» Try it:
Every entry below should be written out again exactly.

Segment Start: Excerpted records

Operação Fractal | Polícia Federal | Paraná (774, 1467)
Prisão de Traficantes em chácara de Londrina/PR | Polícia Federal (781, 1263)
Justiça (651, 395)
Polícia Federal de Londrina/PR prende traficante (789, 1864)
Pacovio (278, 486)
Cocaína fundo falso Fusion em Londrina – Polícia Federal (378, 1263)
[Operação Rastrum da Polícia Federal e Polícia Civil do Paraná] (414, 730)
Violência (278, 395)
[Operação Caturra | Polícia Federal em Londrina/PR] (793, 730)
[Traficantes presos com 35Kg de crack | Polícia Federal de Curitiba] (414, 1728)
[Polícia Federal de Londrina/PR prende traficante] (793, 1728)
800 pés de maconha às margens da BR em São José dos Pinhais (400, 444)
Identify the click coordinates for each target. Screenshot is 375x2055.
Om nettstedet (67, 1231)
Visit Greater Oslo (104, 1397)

Segment End: Excerpted records

» Response to the task:
Operação Fractal | Polícia Federal | Paraná (774, 1467)
Prisão de Traficantes em chácara de Londrina/PR | Polícia Federal (781, 1263)
Justiça (651, 395)
Polícia Federal de Londrina/PR prende traficante (789, 1864)
Pacovio (278, 486)
Cocaína fundo falso Fusion em Londrina – Polícia Federal (378, 1263)
[Operação Rastrum da Polícia Federal e Polícia Civil do Paraná] (414, 730)
Violência (278, 395)
[Operação Caturra | Polícia Federal em Londrina/PR] (793, 730)
[Traficantes presos com 35Kg de crack | Polícia Federal de Curitiba] (414, 1728)
[Polícia Federal de Londrina/PR prende traficante] (793, 1728)
800 pés de maconha às margens da BR em São José dos Pinhais (400, 444)
Identify the click coordinates for each target. Screenshot is 375x2055.
Om nettstedet (67, 1231)
Visit Greater Oslo (104, 1397)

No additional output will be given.